Could you retype the records below, from the line with "Task: Expand the Главная книга menu chevron" through the line with "Action: [180, 49]", including both of those lines, character for character?

EXCERPTED DATA:
------------------------

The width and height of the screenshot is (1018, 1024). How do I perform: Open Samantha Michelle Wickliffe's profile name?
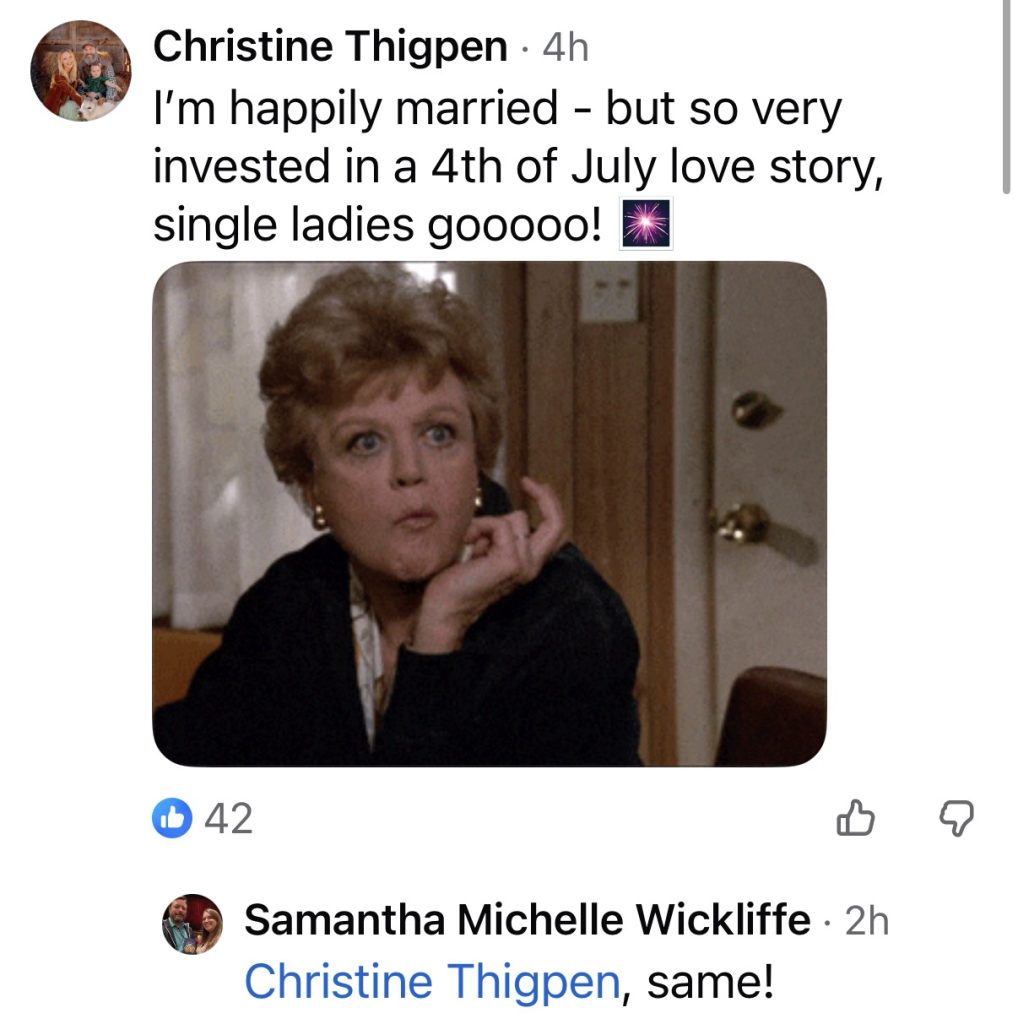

------------------------

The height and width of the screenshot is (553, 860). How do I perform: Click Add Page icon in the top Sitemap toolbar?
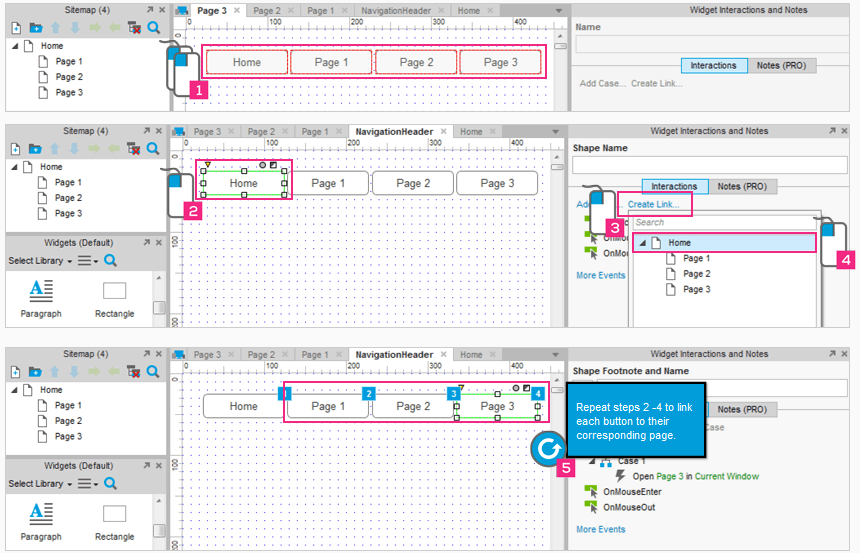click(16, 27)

------------------------

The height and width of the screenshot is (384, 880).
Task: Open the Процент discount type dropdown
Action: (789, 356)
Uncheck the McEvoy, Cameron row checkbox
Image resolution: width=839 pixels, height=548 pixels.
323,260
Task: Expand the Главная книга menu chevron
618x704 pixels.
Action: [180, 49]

------------------------

EXERCISE RESULT:
Task: Expand the Главная книга menu chevron
618x704 pixels.
Action: [180, 49]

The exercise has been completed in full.